6.2      This Agreement may be terminated only simultaneously with the termination of the Investment Advisory Agreement.
6.3      Unless otherwise agreed to in writing by the Parties, the obligations with respect to the non-use, non-disclosure, and protection of the Confidential Information received prior to the termination of this Agreement shall survive any expiration or termination of this Agreement for a period of five (5) years from the date of any such termination.
6.4      Notwithstanding the foregoing, the obligations with respect to the non-use, non-disclosure, and protection of the Confidential Information which also constitutes a trade secret shall survive any expiration or termination of this Agreement indefinitely.
6.5      The Parties expressly acknowledge that termination of this Agreement shall not affect any rights, remedies, or obligations accrued prior to such termination, including without limitation claims for damages resulting from any breach of this Agreement.

7.    GENERAL PROVISIONS
7.1      No Party may assign its rights or delegate its duties or obligations under this Agreement without the other Party’s prior written consent. For the avoidance of any doubt, merger, asset purchase, change of control or any similar transaction shall not be considered as “Assignment under this Agreement.”
7.2      This Agreement does not create any agency, partnership or other such relationship between the Parties.
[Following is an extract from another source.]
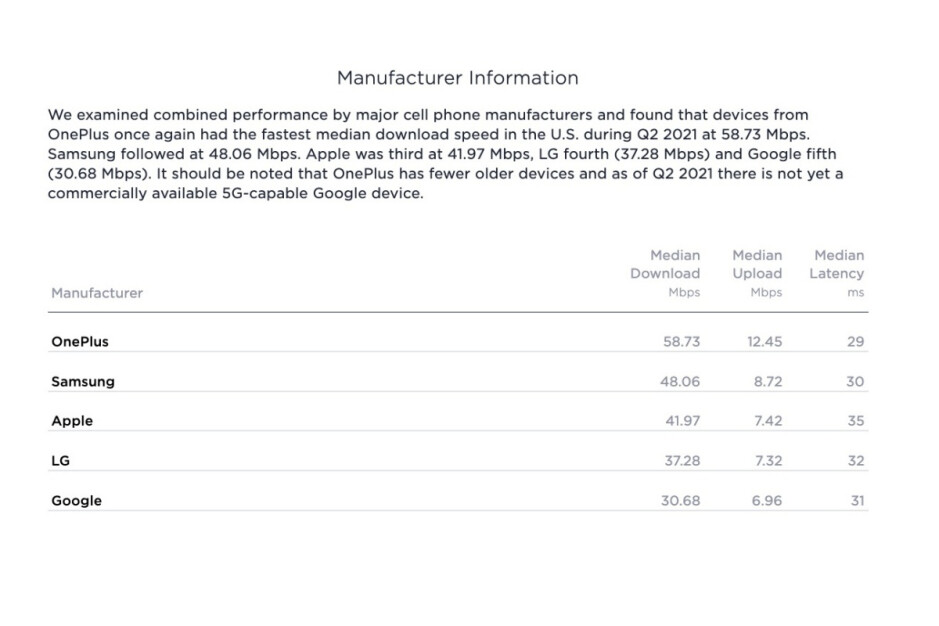The image size is (939, 626).
Task: Click Apple latency value 35
Action: coord(855,421)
The furnishing by the Parties of Confidential Information hereunder shall not obligate the Parties to enter into any further agreement or negotiation with respect to the Project or imply or confirm any intention to enter into any contract or other business relationship.
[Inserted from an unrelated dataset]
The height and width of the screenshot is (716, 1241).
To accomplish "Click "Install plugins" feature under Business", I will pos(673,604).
7.3      No provision of this Agreement will be deemed waived and no breach or default excused unless the waiver or excuse is in writing and signed by the Party issuing it. A waiver of any provision or breach shall not constitute a waiver of any other provision or subsequent breach.
7.4      If any provision contained in this Agreement is, for any reason, held to be invalid or unenforceable in any respect under the laws of any jurisdiction where enforcement is sought, such invalidity or unenforceability will not affect any other provision of this Agreement and this Agreement will be construed as if such invalid or unenforceable provision were not present.
7.5      This Agreement and any dispute or claim arising out of or in connection with it or its subject matter shall be governed by and construed in accordance with the laws of the Republic of Seychelles. The Parties agree that any dispute or claim that arises out of or in connection with this Agreement or its subject matter shall be submitted to the exclusive jurisdiction of the courts of the Republic of Seychelles. The Parties shall make reasonable efforts to settle any disputes through negotiations. In the event that any dispute or claim cannot be resolved through negotiations, such dispute or claim shall be resolved by the courts at the place of registration of the Recipient in the Republic of Seychelles.
7.6      This Agreement is the entire agreement relating to this subject, and replaces all other such agreements between the Parties, oral or written. This Agreement may only be amended by a written agreement signed by both Parties.